Sesaat sebelum Luna sampai di tempat Rafael berada, wanita yang bersamanya itu tampak berdiri dari tempat duduknya yang terletak di samping Rafael. Lantas dia pun melenggang ke arah dirinya. Membuat Luna tanpa sadar menelan ludah. Merasa sedikit minder dengan kecantikan dan bentuk tubuhnya.
'Wah, jadi ini calon istrinya Rafael. Cantik sekali. Bu Bertha juga selalu membanggakan tentang dirinya yang terpelajar dan berasal dari keluarga yang berada.' Luna bergumam tanpa sadar.

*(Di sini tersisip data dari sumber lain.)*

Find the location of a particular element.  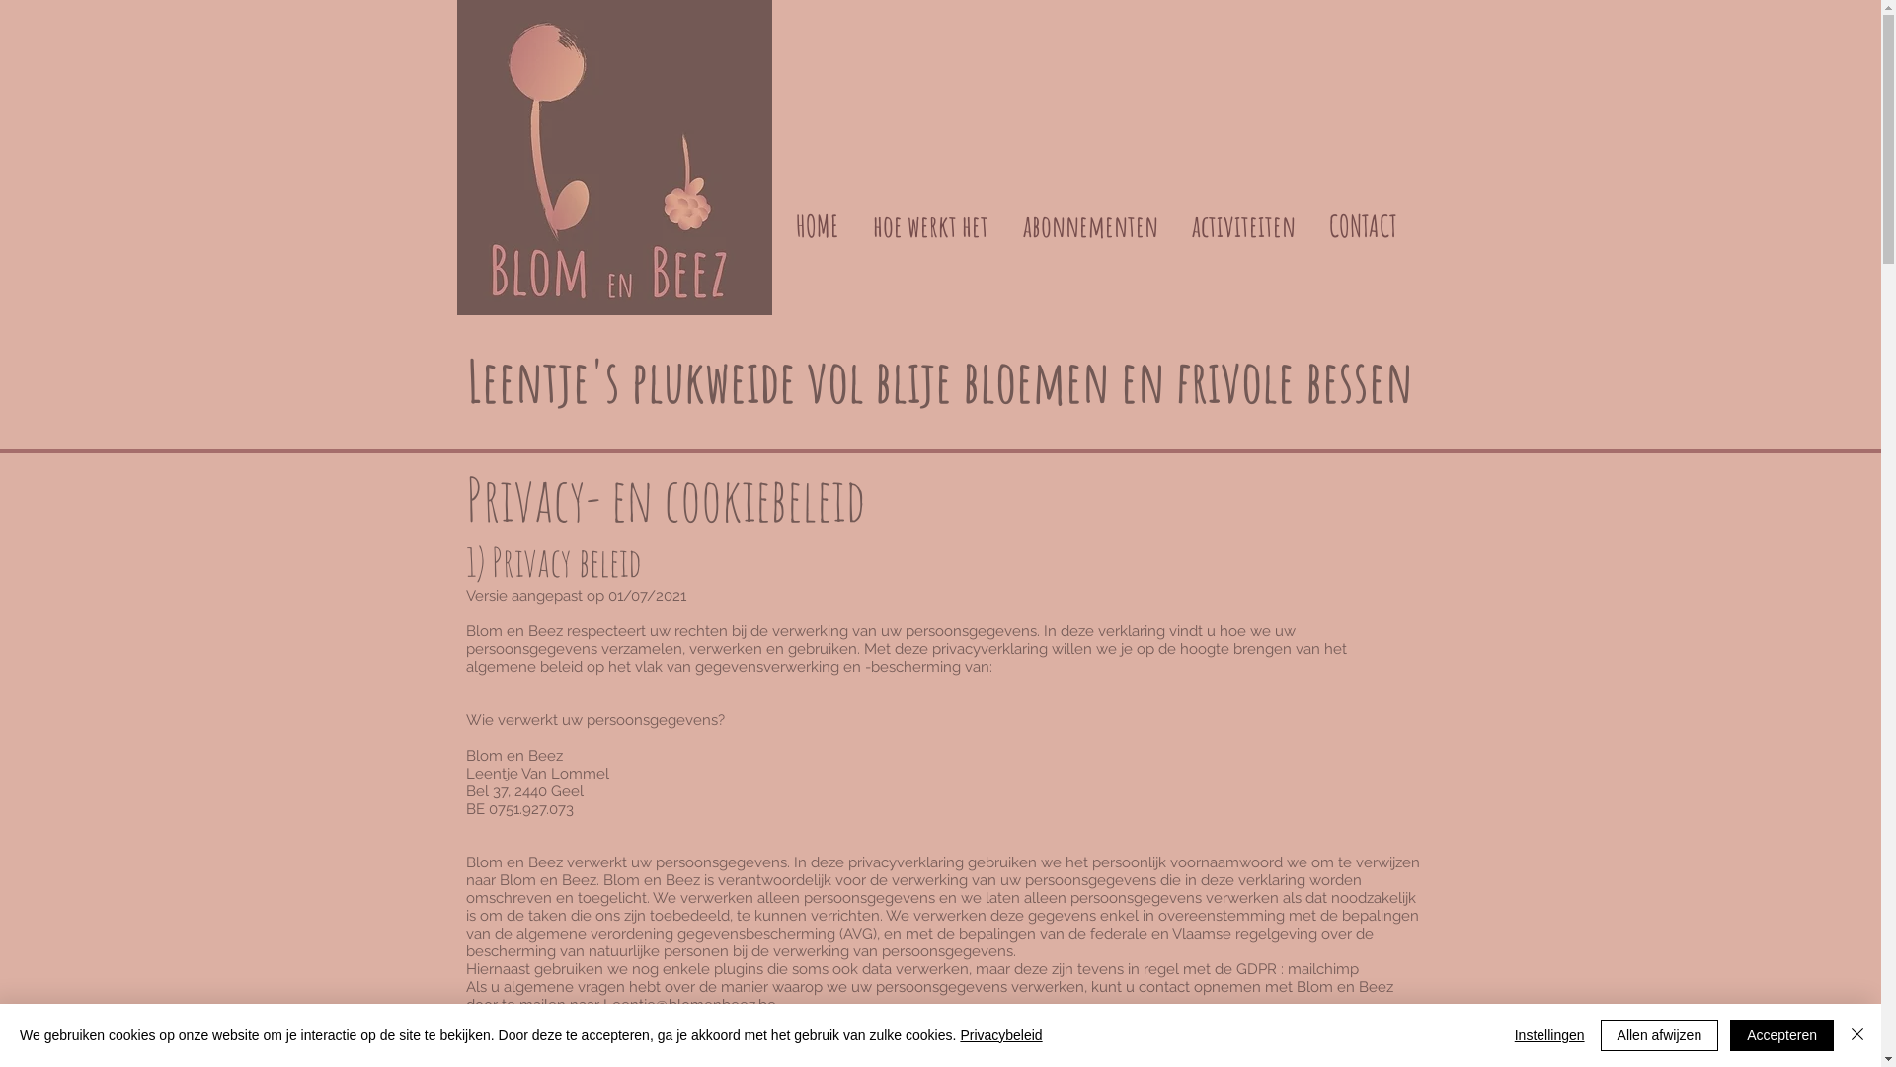

'CONTACT' is located at coordinates (1311, 224).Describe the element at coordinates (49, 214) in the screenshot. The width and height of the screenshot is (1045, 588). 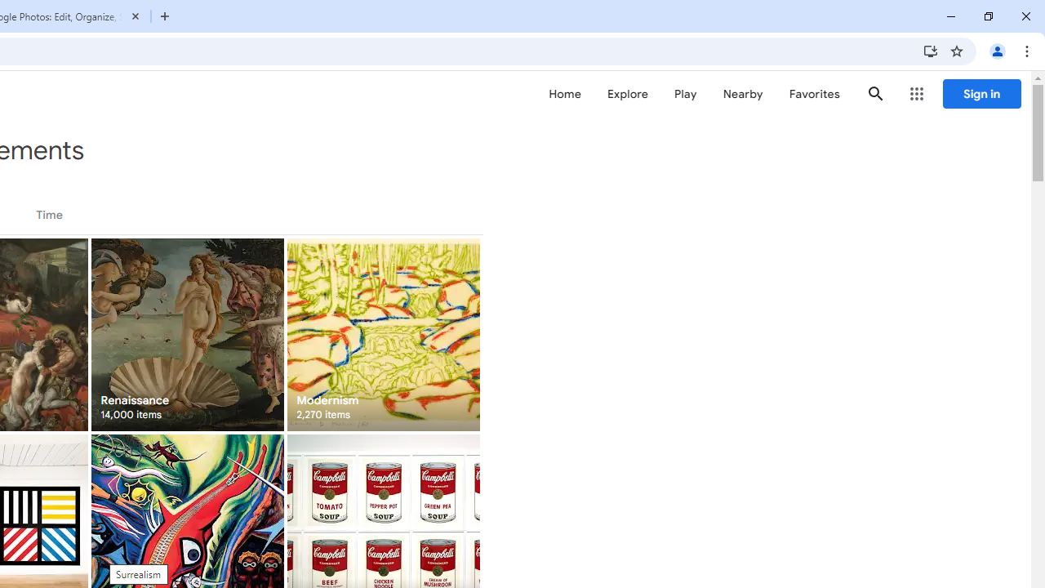
I see `'Time'` at that location.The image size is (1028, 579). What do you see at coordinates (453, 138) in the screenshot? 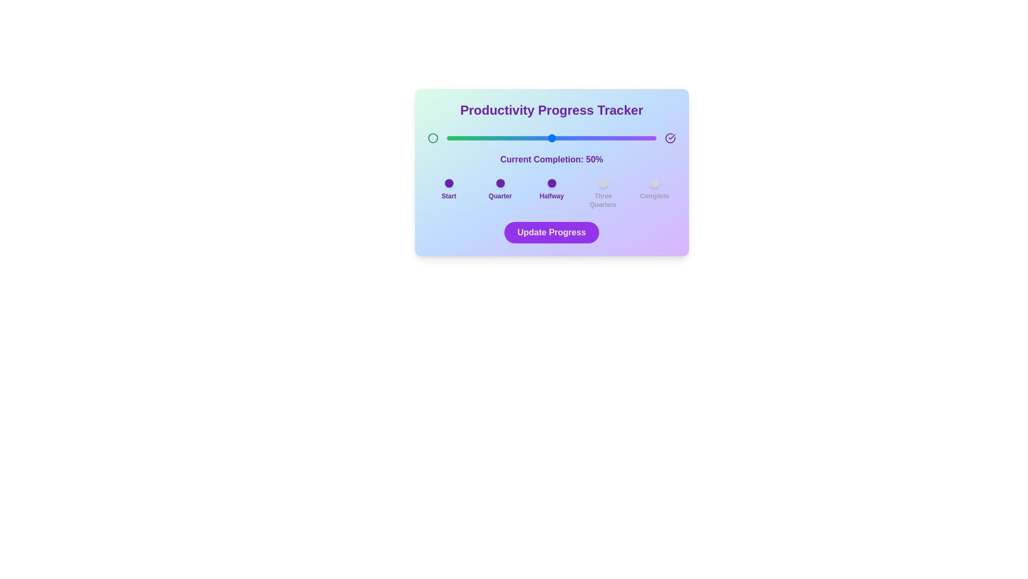
I see `the progress slider to 3%` at bounding box center [453, 138].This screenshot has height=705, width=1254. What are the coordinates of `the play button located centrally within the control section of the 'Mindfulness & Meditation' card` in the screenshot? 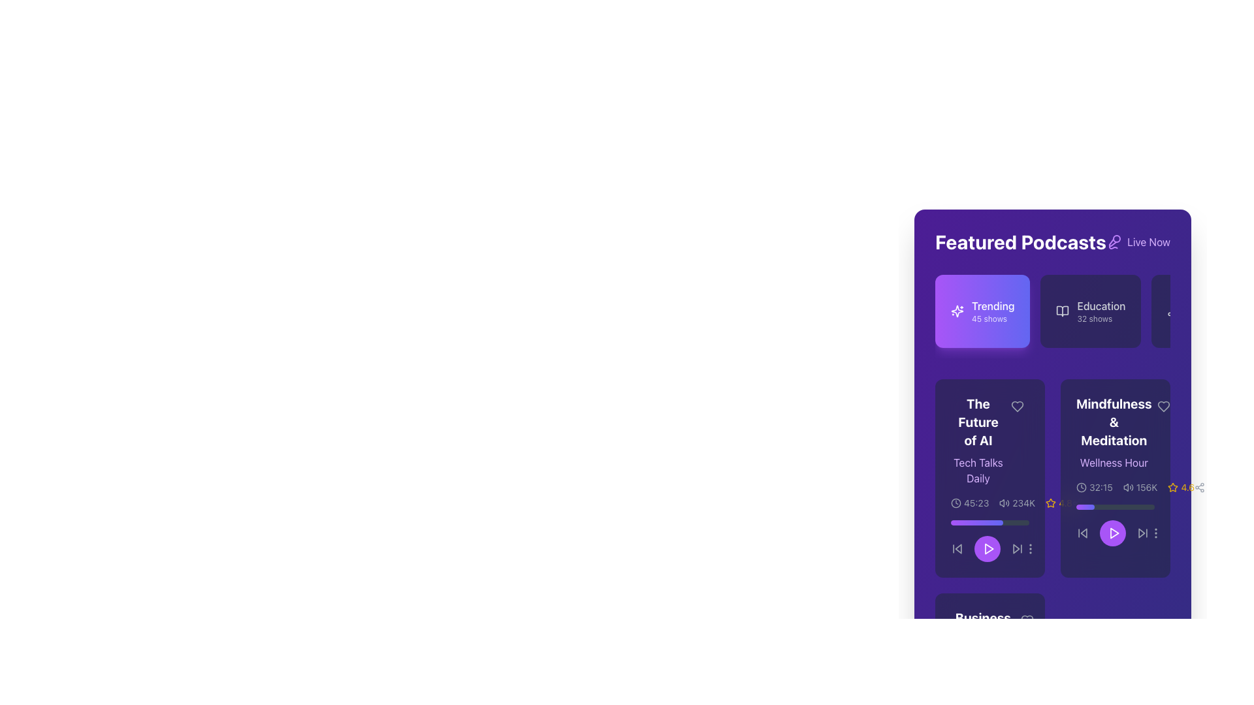 It's located at (1115, 525).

Hingga akhirnya tak lama kemudian mereka sampai di titik di mana harus berpapasan. Luna memperlambat langkahnya saat pelayan di depannya melakukan hal yang sama terlebih dahulu. Bahkan tanpa sadar ikut sedikit merunduk saat wanita itu membungkukkan badan.
"Langsung saja ke sana ya. Rafael udah menunggu," kata wanita itu kepada pelayan.
Mata mereka bertemu setelah itu. Luna mencoba bersikap sopan dengan tersenyum padanya, namun wanita itu hanya memberikan tatapan datar. Lantas tak lama kemudian malah buang wajah dan melewatinya begitu saja. Berjalan ke arah rumah.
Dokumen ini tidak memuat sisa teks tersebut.